§ CONSIGNES DE L'EXERCICE:
a: Dans la question au Gouvernement sur la PAC, à quel ministre Mme Marie-Hélène Aubert adresse-t-elle sa question ?
b: Poursuivez la question au Gouvernement sur la PAC en reprenant juste après sa dernière phrase.

Question au Gouvernement n° 475 :
PAC

11e Législature

Question de : Mme Marie-Hélène Aubert
Eure-et-Loir (4e circonscription) - Radical, Citoyen et Vert

Question posée en séance, et publiée le 26 mars 1998

M. le président. La parole est à Mme Marie-Hélène Aubert.
Mme Marie-Hélène Aubert. Ma question s'adresse à M. le ministre de l'agriculture et concerne aussi la politique agricole commune, mais, pour ne pas lasser l'assistance, elle sera plus précise que la précédente posée sur le même sujet et portera davantage sur la loi d'orientation agricole et sur son articulation avec la politique agricole commune.
Tout le monde l'a souligné, la réforme de la PAC 1992, et, plus encore, l'approfondissement qui nous est proposé aujourd'hui tendent à nous faire oublier que la production agricole n'est pas une production comme les autres, mais qu'elle est liée de façon très étroite à un territoire, à des sols, à l'utilisation de ressources naturelles, aux hommes et aux femmes qui travaillent sur ces terres. On ne peut donc pas lui appliquer une logique de marché et de compétitivité économique à la sauce néolibérale.
Nous savons, monsieur le ministre, que cet oubli n'est pas le vôtre et que, dans votre projet de loi d'orientation agricole, vous nous proposez un véritable contrat entre l'agriculteur et la société, modulant les aides en fonction de cahiers des charges adaptés aux contextes régionaux. Bref, vous nous invitez, à juste titre, à adopter une logique totalement différente de celle de la Commission européenne qui, elle, semble plutôt obnubilée par le marché et l'Organisation mondiale du commerce.

§ BLOC DE DONNÉES:
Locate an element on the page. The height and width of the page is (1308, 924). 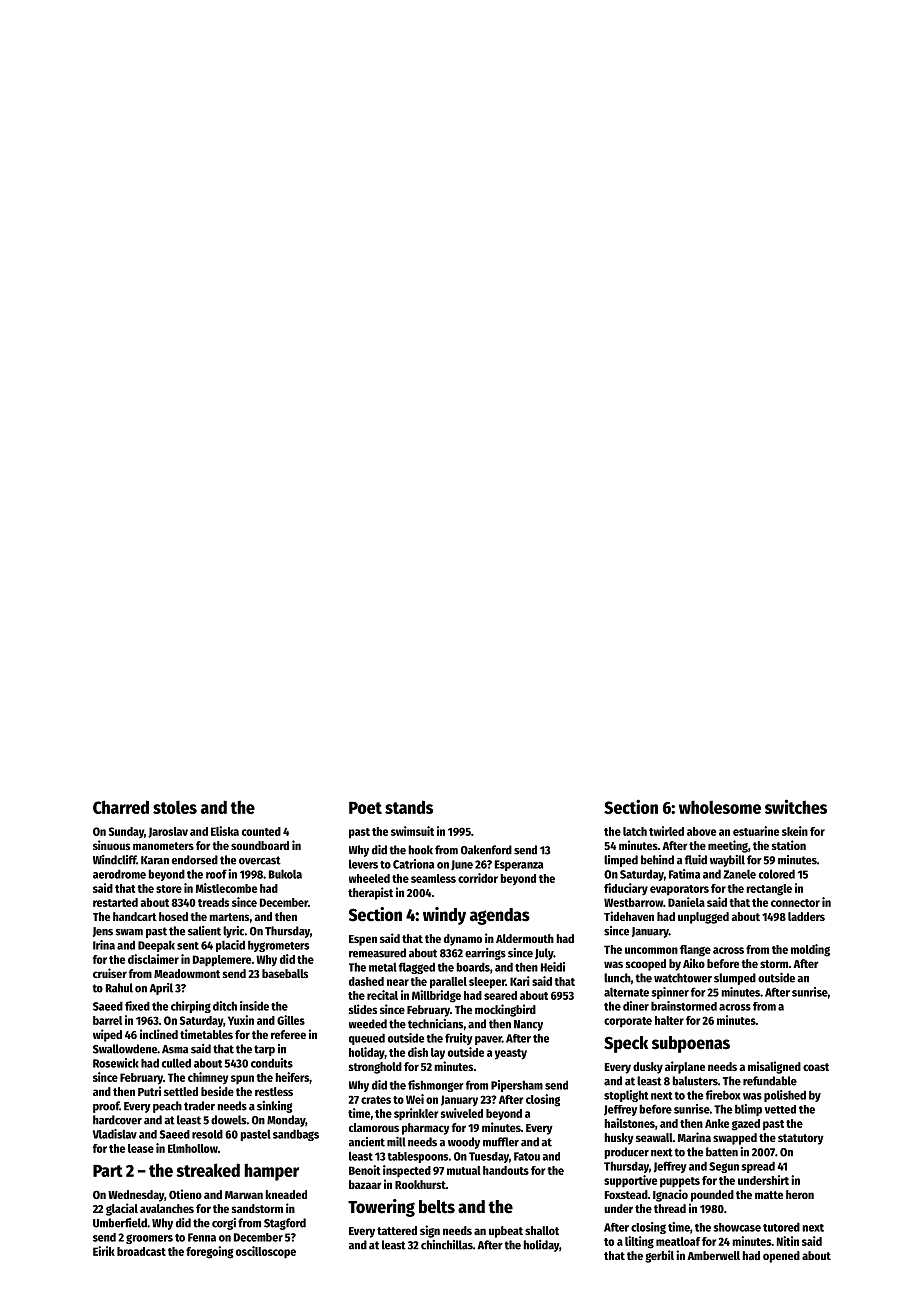
coast is located at coordinates (816, 1067).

§ RÉPONSES FOURNIES:
a: Au ministre de l'agriculture.

b:
Dans ces conditions, ne craignez-vous pas que la future PAC vienne compromettre le succès de la loi d'orientation ? Quelles initiatives concrètes comptez-vous prendre pour convaincre nos partenaires européens de mieux considérer l'impact territorial, social, environnemental et sanitaire de l'agriculture et des aides qui lui sont attribuées ?
Sans une parole décisive de la France, le fameux modèle agricole européen dont on nous rebat les oreilles, ce modèle revendiqué haut et fort par tous nos décideurs, nous sera encore une fois imposé par la puissance américaine et les tenants, même aussi séduisants que Tony Blair, d'un credo néolibéral soi-disant moderne, mais en fait dévastateur pour le plus grand nombre et pour l'environnement. (Applaudissements sur de nombreux bancs du groupe Radical, Citoyen et Vert, du groupe socialiste et du groupe communiste.)
M. le président. La parole est à M. le ministre de l'agriculture et de la pêche.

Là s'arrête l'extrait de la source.